Si les banques françaises ont été touchées par la crise des subprimes, elles n’ont en revanche pas multiplié la quantité de crédits immobiliers distribués aux particuliers durant les années 2000 (comme ce fut le cas aux Etats-Unis). Cette situation s’explique par le fait qu’en France, un peu plus de la moitié des crédits sont garantis non pas par une hypothèque, mais par un autre organisme financier qui se porte caution (banque, assurance…). La caution y est une alternative à l’hypothèque.

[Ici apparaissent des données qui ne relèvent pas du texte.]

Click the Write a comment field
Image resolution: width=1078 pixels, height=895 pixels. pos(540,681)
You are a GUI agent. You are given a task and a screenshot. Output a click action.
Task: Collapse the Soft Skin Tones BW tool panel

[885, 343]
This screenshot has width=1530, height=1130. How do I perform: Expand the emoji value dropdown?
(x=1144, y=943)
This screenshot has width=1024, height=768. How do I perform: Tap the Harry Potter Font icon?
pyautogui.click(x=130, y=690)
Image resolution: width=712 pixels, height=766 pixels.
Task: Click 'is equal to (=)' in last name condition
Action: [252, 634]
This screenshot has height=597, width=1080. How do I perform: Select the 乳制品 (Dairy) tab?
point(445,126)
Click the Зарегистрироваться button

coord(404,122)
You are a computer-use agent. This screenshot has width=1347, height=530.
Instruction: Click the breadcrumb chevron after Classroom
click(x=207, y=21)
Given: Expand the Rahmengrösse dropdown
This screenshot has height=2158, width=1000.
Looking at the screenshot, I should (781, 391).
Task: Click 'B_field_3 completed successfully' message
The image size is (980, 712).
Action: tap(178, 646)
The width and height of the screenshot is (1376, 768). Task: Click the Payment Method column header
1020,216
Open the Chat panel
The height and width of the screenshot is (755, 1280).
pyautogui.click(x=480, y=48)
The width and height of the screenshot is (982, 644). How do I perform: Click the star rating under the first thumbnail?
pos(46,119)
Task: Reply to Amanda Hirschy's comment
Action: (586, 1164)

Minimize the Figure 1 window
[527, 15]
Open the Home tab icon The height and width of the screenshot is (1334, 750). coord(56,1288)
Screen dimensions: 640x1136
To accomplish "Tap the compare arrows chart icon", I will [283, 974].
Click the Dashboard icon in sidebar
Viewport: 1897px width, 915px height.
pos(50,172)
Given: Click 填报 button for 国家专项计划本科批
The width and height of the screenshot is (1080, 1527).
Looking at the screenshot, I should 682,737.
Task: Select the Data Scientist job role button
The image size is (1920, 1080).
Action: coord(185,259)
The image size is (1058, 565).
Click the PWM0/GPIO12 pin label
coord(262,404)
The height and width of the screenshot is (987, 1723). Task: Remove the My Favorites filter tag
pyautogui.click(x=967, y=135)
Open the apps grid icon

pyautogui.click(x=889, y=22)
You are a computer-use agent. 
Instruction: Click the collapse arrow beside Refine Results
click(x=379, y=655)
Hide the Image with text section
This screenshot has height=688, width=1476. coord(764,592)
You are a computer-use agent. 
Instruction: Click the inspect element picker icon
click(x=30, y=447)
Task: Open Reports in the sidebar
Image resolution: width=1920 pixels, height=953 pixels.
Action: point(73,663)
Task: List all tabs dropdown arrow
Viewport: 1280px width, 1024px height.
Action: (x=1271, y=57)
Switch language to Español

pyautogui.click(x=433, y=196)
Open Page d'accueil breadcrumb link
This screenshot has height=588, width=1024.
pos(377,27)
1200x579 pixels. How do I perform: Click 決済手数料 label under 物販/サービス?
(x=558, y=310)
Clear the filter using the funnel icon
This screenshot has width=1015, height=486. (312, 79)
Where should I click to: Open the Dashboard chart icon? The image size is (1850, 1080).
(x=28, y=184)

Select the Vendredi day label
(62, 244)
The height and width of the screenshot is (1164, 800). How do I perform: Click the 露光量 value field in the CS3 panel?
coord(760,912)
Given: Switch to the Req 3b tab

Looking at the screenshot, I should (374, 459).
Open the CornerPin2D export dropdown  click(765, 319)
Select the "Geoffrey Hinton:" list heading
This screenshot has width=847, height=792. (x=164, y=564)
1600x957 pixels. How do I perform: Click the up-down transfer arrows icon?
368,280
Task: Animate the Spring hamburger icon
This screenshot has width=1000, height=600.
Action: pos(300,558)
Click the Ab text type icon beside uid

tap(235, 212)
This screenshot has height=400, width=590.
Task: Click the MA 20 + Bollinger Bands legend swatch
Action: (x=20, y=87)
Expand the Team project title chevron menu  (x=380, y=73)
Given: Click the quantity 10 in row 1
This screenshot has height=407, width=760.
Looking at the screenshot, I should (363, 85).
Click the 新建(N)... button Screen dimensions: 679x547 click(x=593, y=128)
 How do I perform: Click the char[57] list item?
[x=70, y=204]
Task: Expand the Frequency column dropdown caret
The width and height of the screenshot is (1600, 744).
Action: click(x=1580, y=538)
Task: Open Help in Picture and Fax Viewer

Aux Etats-Unis ou au Royaume-Uni des mécanismes d’assurance existent bien, mais ils complètent l’hypothèque, ils ne s’y substituent pas. Tous les prêts immobiliers y sont donc, à proprement parlé, des mortgage loans (prêts hypothécaires), ce qui n’est pas le cas en France. Pour ces raisons, lorsque les banques françaises étudient un dossier de demande de crédits, elles restent plus attachées aux revenus des ménages et à leur apport initial plutôt qu’à l’état haussier ou baissier des marchés immobiliers. En revanche, cela ne les empêche en rien d’acheter des actifs titrisés adossés à des crédits hypothécaires subprime.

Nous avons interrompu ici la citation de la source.